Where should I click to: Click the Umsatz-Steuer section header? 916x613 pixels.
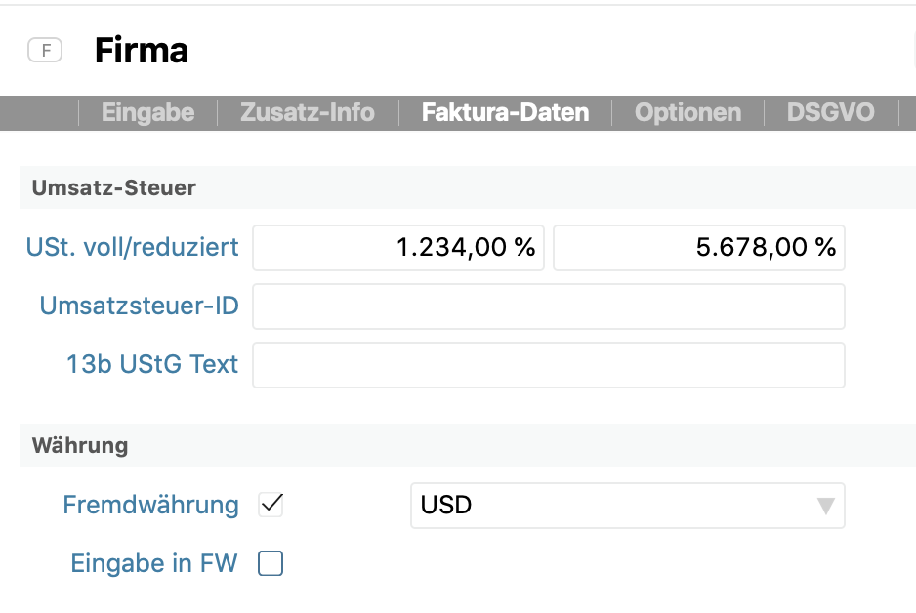(113, 187)
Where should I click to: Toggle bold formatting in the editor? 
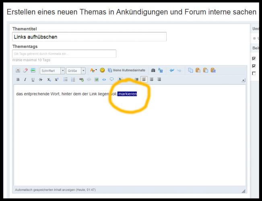point(18,80)
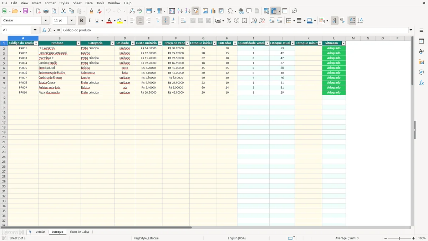Click the formula input line

click(235, 30)
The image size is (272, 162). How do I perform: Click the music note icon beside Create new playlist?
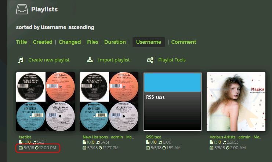(x=21, y=60)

Problem statement -
Please repeat every record above exactly, leaving the pictures out.

Task solution -
Where should I click to: Click the Umsatz-Steuer section header? 916x613 pixels.
(113, 187)
Where should I click to: Toggle bold formatting in the editor? 
point(18,80)
Click the formula input line

click(235, 30)
The image size is (272, 162). How do I perform: Click the music note icon beside Create new playlist?
(x=21, y=60)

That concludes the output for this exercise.